* _EXTRAIT DU TEXTE_
★ ★ ★

Voyons désormais la géographie.

carteSur cette carte sont recensés les principaux auteurs d’écrits économiques en France avant 1750. Parmi ces auteurs, la moitié sont issus de la Normandie, et, chose intéressante que seule la géographie peut nous faire identifier, trois auteurs supplémentaires se trouvent à proximité de la région normande. Outre l’aspect purement quantitatif, l’importance de la Normandie aux premières heures de la pensée économique en France s’accompagne en outre d’une importance qualitative, qu’illustre notamment Pierre de Boisguilbert, précurseur célèbre des Physiocrates.

Alors pourquoi la Normandie ? Quelles hypothèses pourrait-ont dès maintenant signaler comme pouvant expliquer la présence des Normands aux origines de la science économique. Il faut considérer selon moi trois facteurs. Le premier, que j’appellerai l’esprit mercantile anglais, et qui fait de l’économie un domaine primordial et en aucun cas honteux : il pousse à tenir le commerce en haute estime et à s’aventurer dans l’étude de sa science — la « science du commerce » ayant été, d’ailleurs, l’un des premiers noms de la science économique. Le deuxième facteur, c’est l’esprit du christianisme, qui suggère la présence de lois naturelles immanentes. Enfin, en complément de ce dernier, quoiqu’on y voie souvent deux domaines antagonistes, il y a l’esprit du cartésianisme, qui invite à investiguer ces lois, à les comprendre, à les disséquer. La réunion de ces trois influences en Normandie, tenant des multiples identités et origines de cette région, pourrait sans doute expliquer la prééminence normande en matière d’économie politique. Nous verrons, en passant sous nos regards les différents auteurs cités, si ces hypothèses se tiennent.

Oresme

Oresme est un auteur cardinal dans plusieurs domaines du savoir et il a eu beaucoup de mérites en tant qu’économiste. Il fut très renommé au XIVe siècle et reste encore souvent cité dans le domaine de la religion ou de la philosophie. Mais son œuvre économique fut tout à fait oubliée. Il a fallu attendre qu’un Allemand, Wilhelm Rosher, le redécouvre en 1862 pour s’apercevoir qu’il avait été aussi un grand théoricien de la monnaie. « Quelle ne fut pas ma surprise, écrira Roscher lorsque je me vis en présence d’une théorie de la monnaie, élaborée au XIVe, qui demeure encore parfaitement correcte aujourd’hui, sous l’empire des principes reconnus au XIXe siècle. »

★ ★ ★

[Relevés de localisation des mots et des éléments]
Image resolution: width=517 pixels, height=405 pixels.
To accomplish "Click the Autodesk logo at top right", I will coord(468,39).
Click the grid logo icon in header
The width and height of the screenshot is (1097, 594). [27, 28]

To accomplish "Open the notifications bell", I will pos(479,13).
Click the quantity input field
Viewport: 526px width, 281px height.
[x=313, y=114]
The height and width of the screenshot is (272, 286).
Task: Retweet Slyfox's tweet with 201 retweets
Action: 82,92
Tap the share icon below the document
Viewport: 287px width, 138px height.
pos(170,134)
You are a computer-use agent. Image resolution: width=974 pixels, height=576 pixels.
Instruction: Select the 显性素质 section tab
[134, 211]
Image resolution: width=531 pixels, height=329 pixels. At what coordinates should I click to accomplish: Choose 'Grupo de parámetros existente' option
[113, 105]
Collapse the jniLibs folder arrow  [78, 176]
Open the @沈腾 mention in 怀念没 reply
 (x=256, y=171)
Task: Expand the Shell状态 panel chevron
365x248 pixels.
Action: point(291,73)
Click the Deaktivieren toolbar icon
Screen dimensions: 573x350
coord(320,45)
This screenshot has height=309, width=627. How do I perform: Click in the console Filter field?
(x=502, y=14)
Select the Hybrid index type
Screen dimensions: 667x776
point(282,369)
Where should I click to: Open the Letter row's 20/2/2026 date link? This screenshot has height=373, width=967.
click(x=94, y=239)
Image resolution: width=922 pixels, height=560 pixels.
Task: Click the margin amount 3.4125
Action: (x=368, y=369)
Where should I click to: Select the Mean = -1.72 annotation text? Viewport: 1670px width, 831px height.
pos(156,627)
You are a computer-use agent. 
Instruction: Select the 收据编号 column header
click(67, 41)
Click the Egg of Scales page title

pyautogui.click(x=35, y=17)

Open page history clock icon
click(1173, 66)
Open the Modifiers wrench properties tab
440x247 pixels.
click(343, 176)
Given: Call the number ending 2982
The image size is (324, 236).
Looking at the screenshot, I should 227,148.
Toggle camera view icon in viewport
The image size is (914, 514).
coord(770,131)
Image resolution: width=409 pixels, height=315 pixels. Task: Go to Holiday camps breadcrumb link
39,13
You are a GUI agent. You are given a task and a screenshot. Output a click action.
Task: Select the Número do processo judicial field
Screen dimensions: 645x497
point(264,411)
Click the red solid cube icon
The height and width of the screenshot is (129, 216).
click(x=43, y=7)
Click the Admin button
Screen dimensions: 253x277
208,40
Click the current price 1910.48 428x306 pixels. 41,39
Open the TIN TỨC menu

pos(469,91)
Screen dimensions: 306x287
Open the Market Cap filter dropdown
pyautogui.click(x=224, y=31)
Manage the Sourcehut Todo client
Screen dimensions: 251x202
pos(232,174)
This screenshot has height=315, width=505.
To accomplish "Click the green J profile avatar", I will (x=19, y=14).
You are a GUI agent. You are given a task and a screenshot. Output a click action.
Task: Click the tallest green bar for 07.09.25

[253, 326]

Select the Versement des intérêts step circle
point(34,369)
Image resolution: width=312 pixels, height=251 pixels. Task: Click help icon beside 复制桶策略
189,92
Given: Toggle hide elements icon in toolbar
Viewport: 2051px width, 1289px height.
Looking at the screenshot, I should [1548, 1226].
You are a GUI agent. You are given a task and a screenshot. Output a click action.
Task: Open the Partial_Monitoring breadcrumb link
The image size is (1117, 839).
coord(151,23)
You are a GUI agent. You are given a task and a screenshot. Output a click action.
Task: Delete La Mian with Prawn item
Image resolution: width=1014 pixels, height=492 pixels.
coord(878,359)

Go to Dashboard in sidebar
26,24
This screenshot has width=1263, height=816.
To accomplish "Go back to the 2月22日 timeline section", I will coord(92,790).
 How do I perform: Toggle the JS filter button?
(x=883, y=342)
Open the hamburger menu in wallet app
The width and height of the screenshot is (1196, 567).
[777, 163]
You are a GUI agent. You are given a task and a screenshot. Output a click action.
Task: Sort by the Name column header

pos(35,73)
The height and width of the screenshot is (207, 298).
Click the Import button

★ ★ ★

* _TRAVAIL À FAIRE_
• 1. Extrayez du texte sur la Normandie et la pensée économique le passage qui va de « carteSur cette carte » à « célèbre des Physiocrates. ».
• 2. Poursuivez le texte sur la Normandie et la pensée économique à partir de sa dernière phrase.
Ce matériel n'est pas nécessaire.

* _RÉPONSES DANS L'ORDRE_
• 1.
carteSur cette carte sont recensés les principaux auteurs d’écrits économiques en France avant 1750. Parmi ces auteurs, la moitié sont issus de la Normandie, et, chose intéressante que seule la géographie peut nous faire identifier, trois auteurs supplémentaires se trouvent à proximité de la région normande. Outre l’aspect purement quantitatif, l’importance de la Normandie aux premières heures de la pensée économique en France s’accompagne en outre d’une importance qualitative, qu’illustre notamment Pierre de Boisguilbert, précurseur célèbre des Physiocrates.

• 2.
Sa vie est assez courte à rappeler. Né à Caen aux alentours de 1320, dans une famille de paysans, il étudie la théologie au collège de Navarre de l’université de Paris, de 1348 à 1356. Il y devient ensuite professeur avant de servir le roi et d’obtenir des postes importants dans l’Eglise : doyen de la cathédrale de Rouen, puis d’évêque de Lisieux.

C’est dans son Traité des monnaies que l’on trouve ses réflexions économiques. Lui qui traduisit Aristote, il s’appuie évidemment sur son œuvre pour définir la monnaie, son rôle, mais nous verrons qu’il dépasse le philosophe grec dans plusieurs domaines, notamment dans sa critique des manipulations monétaires.

Oresme commence par étudier l’origine et les qualités de la monnaie. La monnaie, dit-il, est « un instrument ingénieusement inventé en vue de permuter plus commodément les richesses naturelles ». Pour convenir en tant que monnaie, la marchandise doit être « facile à manier » et « légère à porter ». Il faut donc une « matière précieuse et rare, comme l’est l’or ». Bien que la monnaie soit une marchandise, Oresme considère que le rôle de fabrication et de garantie de valeur revient à l’État.  « Puisqu’il n’est pas de personne plus publique ni de plus grande autorité que le prince, il convient que ce soit lui, au nom de la communauté, qui fasse fabriquer la monnaie et qui la fasse marquer d’une empreinte appropriée. » La gestion par l’État de la monnaie s’accompagne pourtant, selon Oresme, de travers récurrents : les manipulations monétaires, c’est-à-dire l’altération de la valeur de la monnaie. Par les mutations, le prince peut « attirer à lui presque tout l’argent de la communauté et complètement appauvrir ses sujets », au point que « nulle taille sans doute ne peut être plus lourde, nulle plus générale, nulle plus considérable. » L’altération monétaire s’apparente ainsi à un impôt, une taxe discrète placée sur la population. Elle n’en est pas pour autant légitime en alléguant que l’État se sert utilement de l’argent ainsi prélevé : « Ne croyez pas le mensonge, ajoute Oresme, habituel chez les tyrans, selon lequel le profit tiré de l’altération de la monnaie est converti en bien public, parce que, avec un raisonnement de la sorte, il pourrait m’enlever ma chemise et dire qu’il en a besoin pour le bien-être commun. »

Là où l’œuvre monétaire d’Oresme peut être prise en défaut, c’est dans les solutions. Il a beau qualifier la manipulation monétaire d’« injuste », dire que c’est une « falsification », une « tromperie » et une « perfidie », il ne propose aucune disposition qui contraigne le Roi à ne pas manipuler les monnaies. En cela il se distingue des monétaristes, qui après avoir fait à l’État monnayeur un procès semblable, ont proposé comme solution la limite constitutionnelle.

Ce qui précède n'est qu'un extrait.